PROBLEM REQUIREMENTS: Leaving all pictures out, output exactly and only the line containing "Task: Click the H1 column header" and the lines that follow it to the end of the material below.

EXCERPTED RECORDS:
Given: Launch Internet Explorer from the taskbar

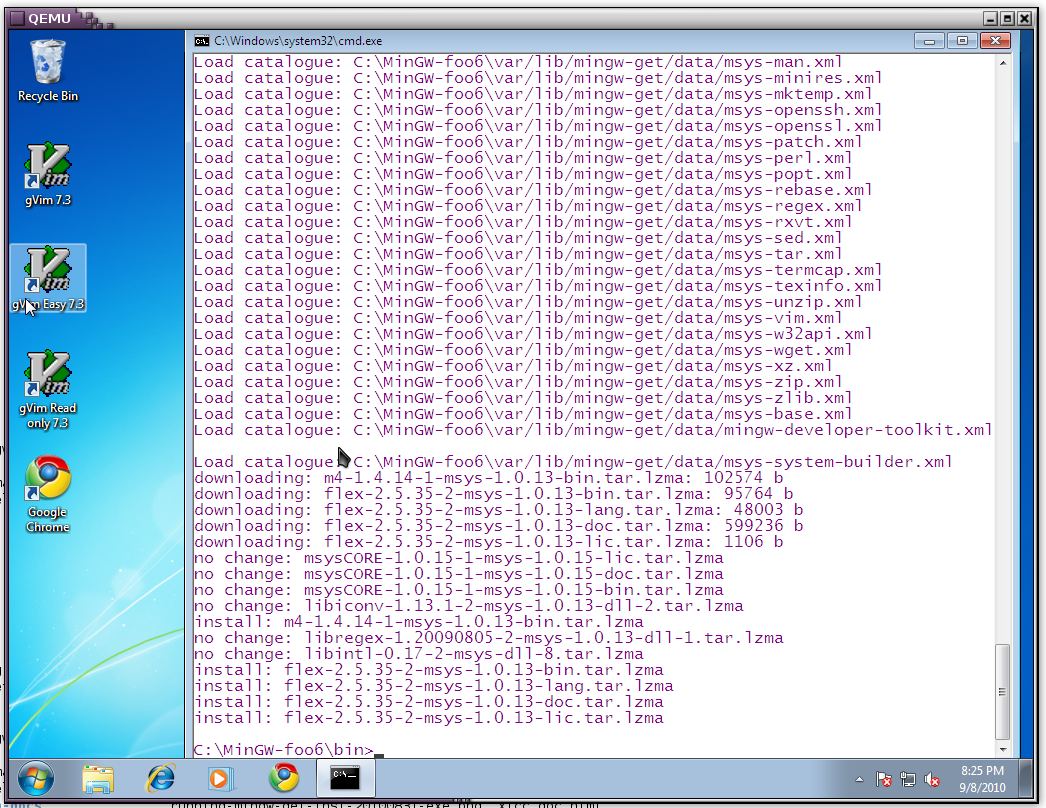Looking at the screenshot, I should [160, 778].
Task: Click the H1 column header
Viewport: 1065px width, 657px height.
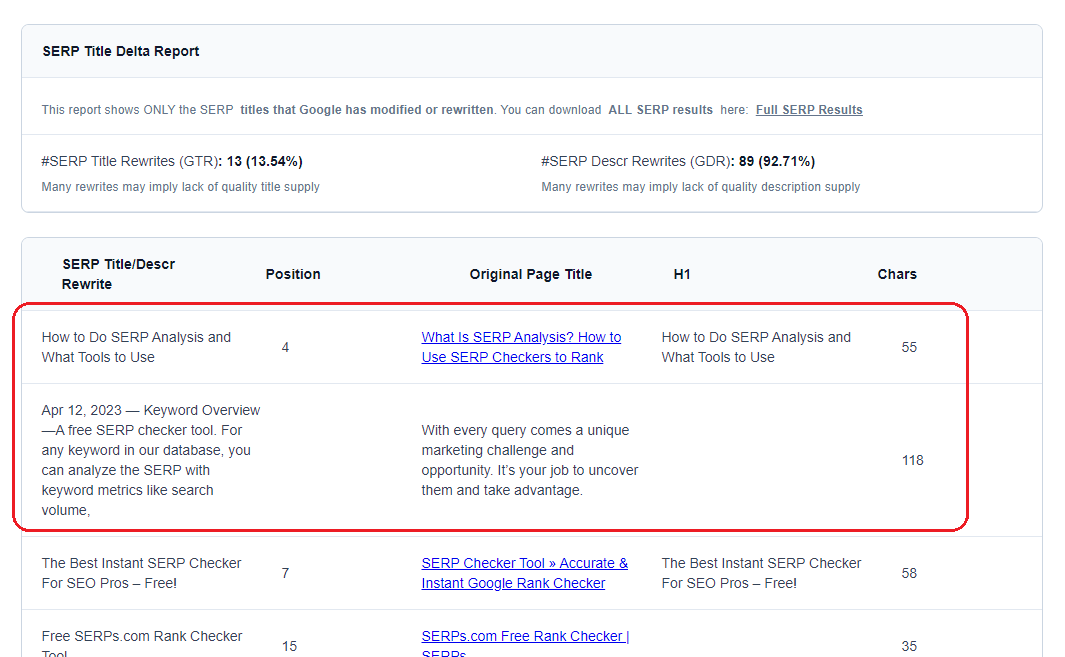Action: [682, 274]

ANSWER BOX:
Task: Click the H1 column header
Viewport: 1065px width, 657px height.
Action: [682, 274]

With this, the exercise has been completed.